- _Supplied text_
Thus, this research integrates the use of mobile eye-tracking to assess visual attention in a retail environment in order to explore the types of influences, both intrinsic and extrinsic, upon consumer behaviour at a holistic level. The development of the research methodology is discussed in the next section.

3 Methodology

Wedel and Pieters’ (2008a) conceptualisation of visual attention was used as the basis for the research design that aimed to evaluate the naturalistic and holistic visual attention of consumers in a retail environment. A qualitative dominant-less dominant mixed method approach was used for the research design to explore visual attention. Mobile eye-tracking was selected as the dominant method as it provides a flexible means to capture first-person observational data (Duchowski 2007) . Wedel and Pieters (2008a) suggest visual attention is both a function of consumer goals that inform what and where to look (intrinsic factors) and saliency of marketing stimuli. Saliency in the context of marketing is defined as the prominence of objects discerned by consumers within the scene (extrinsic factors) because of their relative luminosity, sharpness, brightness, contrast and colour (e.g. Summers and Herbert 2001; Custers et al. 2010) . Intrinsic and extrinsic factors combine to produce attentional priorities and simultaneously suppress non-target perceptual features. Consumers may, however, only partially recall aspects of the goal such as characteristics of a brand (colour, shape, distinctive feature) and this is further influenced by the complexity of the scene (Pieters et al. 2010; Clement 2007) . Thus, within a retail environment, visual attention is likely to be dominated by intrinsic relevancy of information to the individual (‘informativeness’) with the extrinsic effectiveness of marketing stimuli varying according to specific goals (Pieters and Wedel 2008a) .

- _Exercise instructions_
a – According to the retail eye-tracking passage, why was mobile eye-tracking selected as the dominant method?
b – Carry on the retail eye-tracking passage with the next part, picking up after its final sentence.
You will not need the material that comes after the text.

- _Data section_
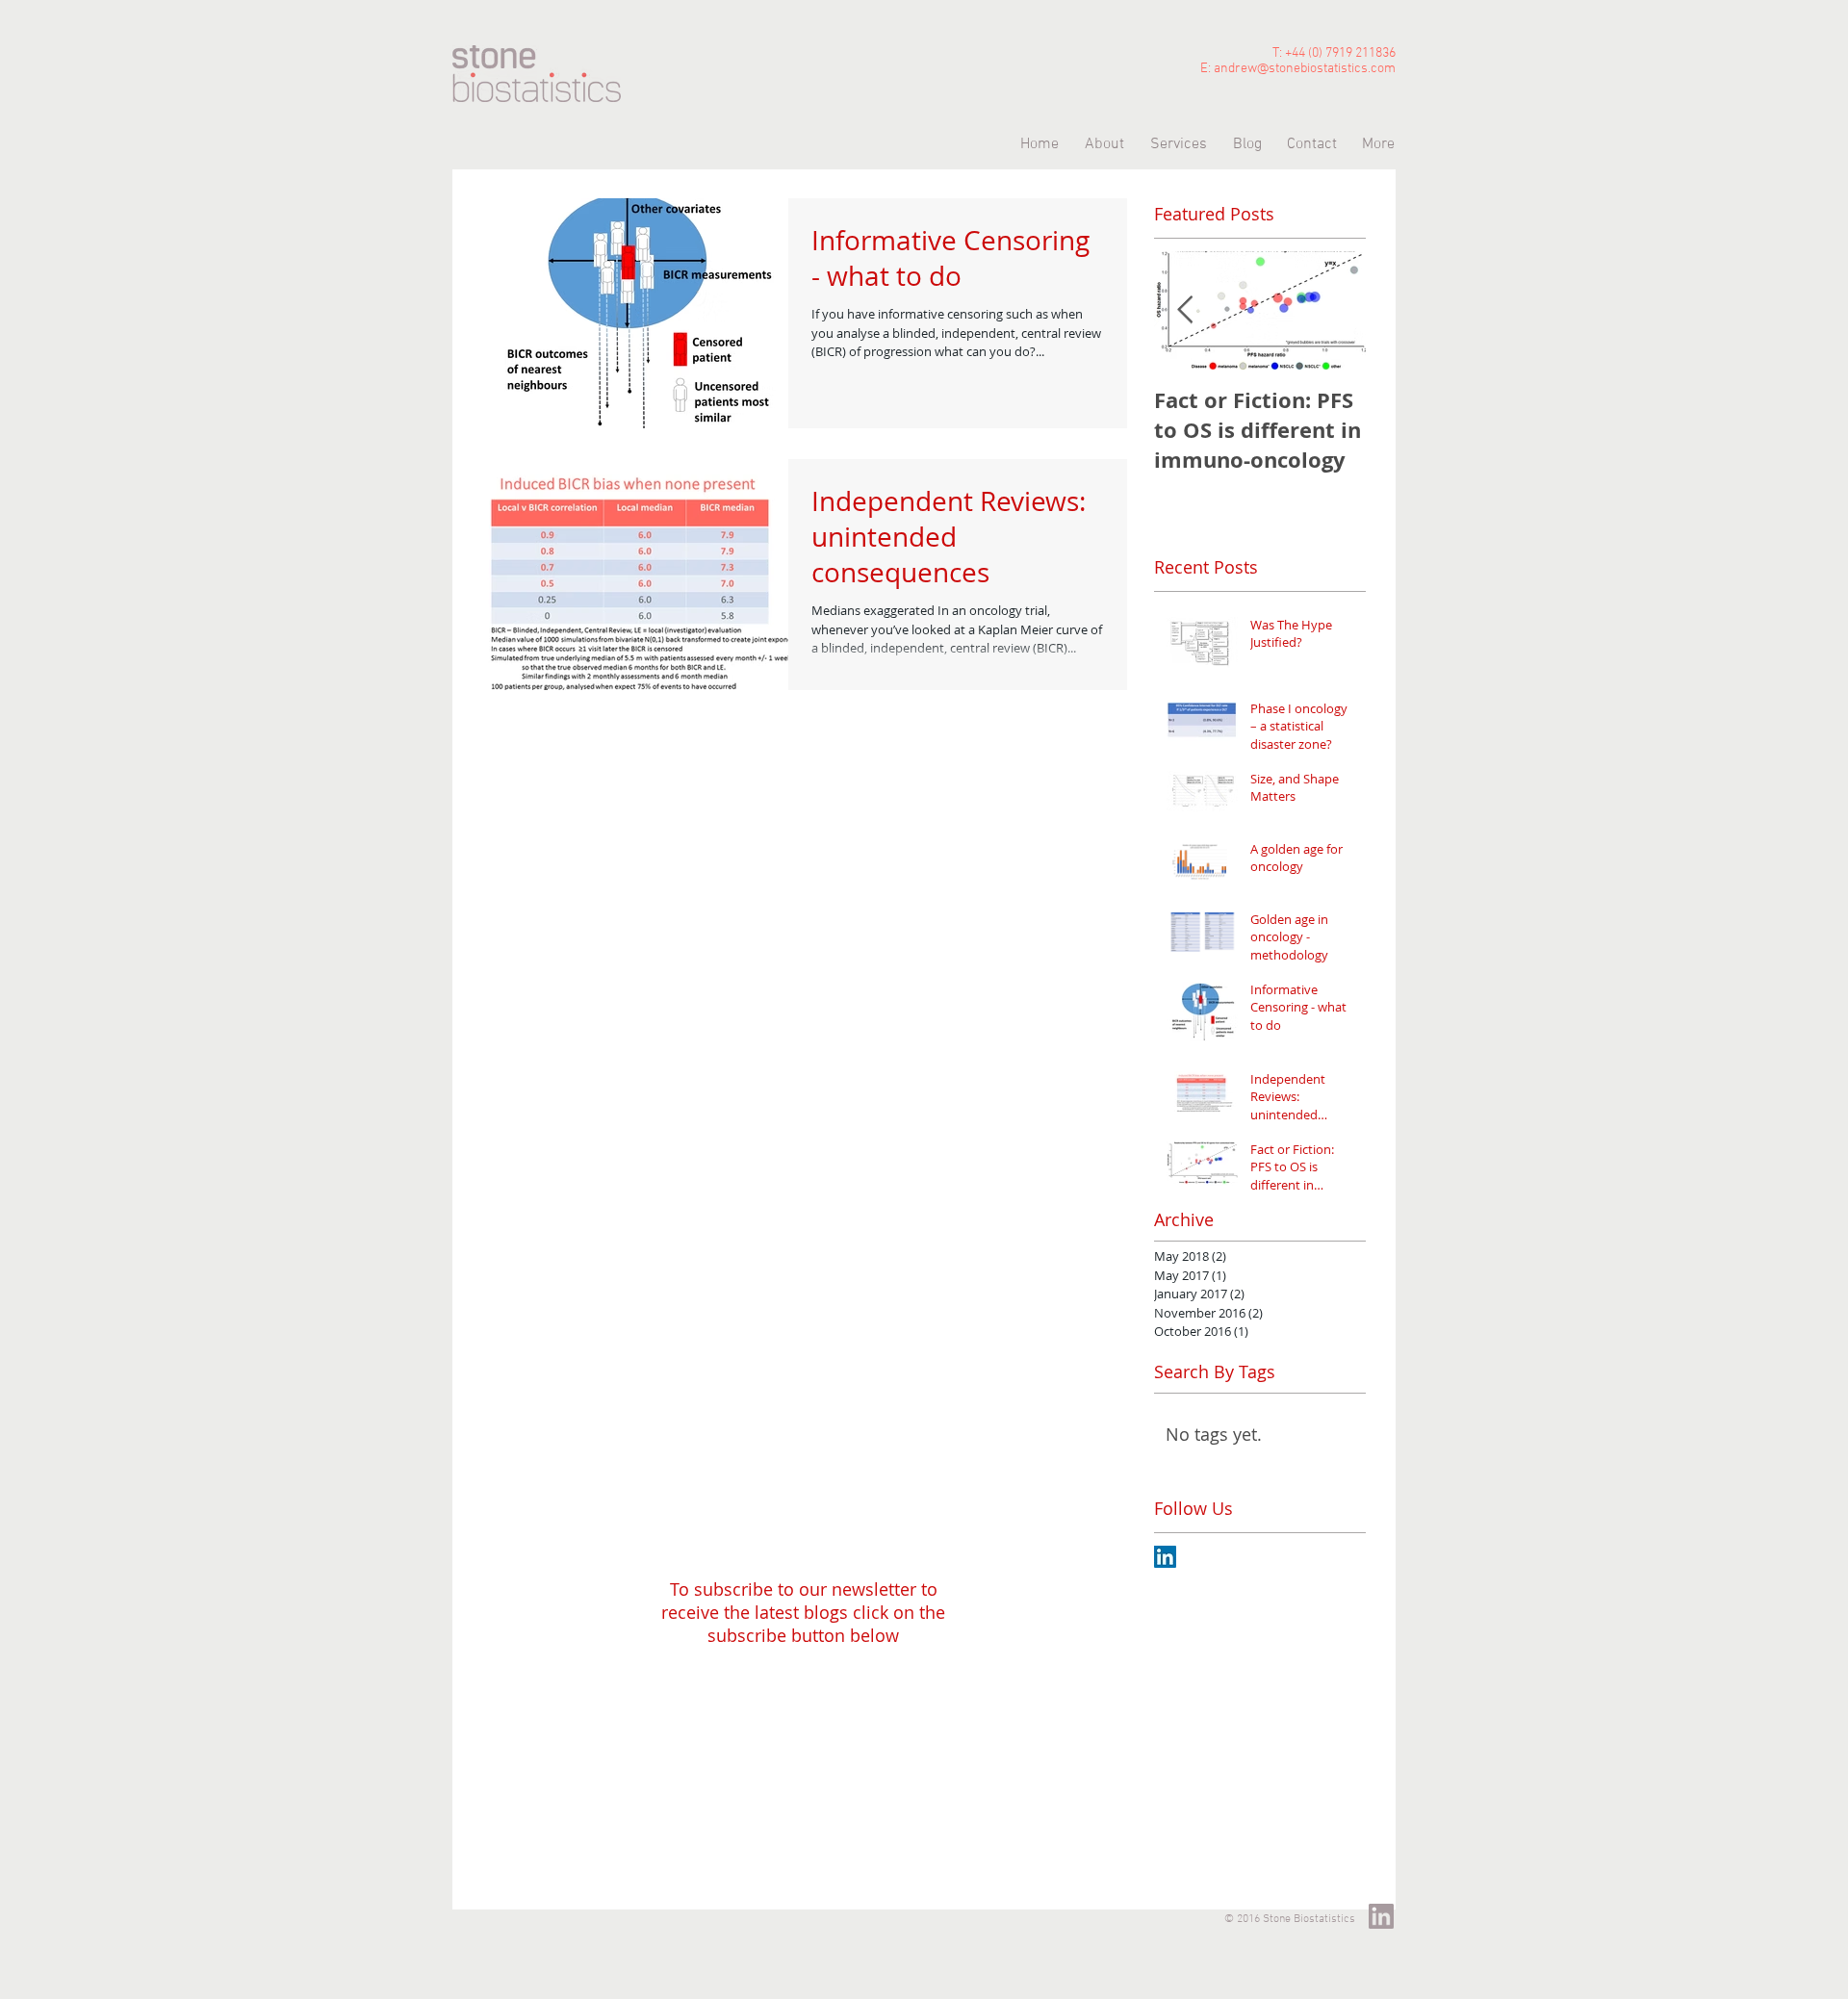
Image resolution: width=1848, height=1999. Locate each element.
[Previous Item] (1185, 310)
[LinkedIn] (1381, 1916)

- _Expected outputs_
a – It provides a flexible means to capture first-person observational data.

b –
The study was conducted in a department store combining home and garden with men’s and women’s fashions and incorporating a café bar in the South of England, part of a UK-wide high street chain. Intrinsic factors that were anticipated as being relevant were the specific purchase goals and intentions of consumers coupled with the familiarity (previous experience) with the store layout. Pre- and post-tracking administered questionnaires (Eger et al. 2007) were used to understand these aspects of shoppers’ journeys and to identify primary search behaviour and attention within the store environment, including, for example, any pre-planned and impulse purchase and browsing behaviours. Market Research Society ethics were adopted for the conduct of the study .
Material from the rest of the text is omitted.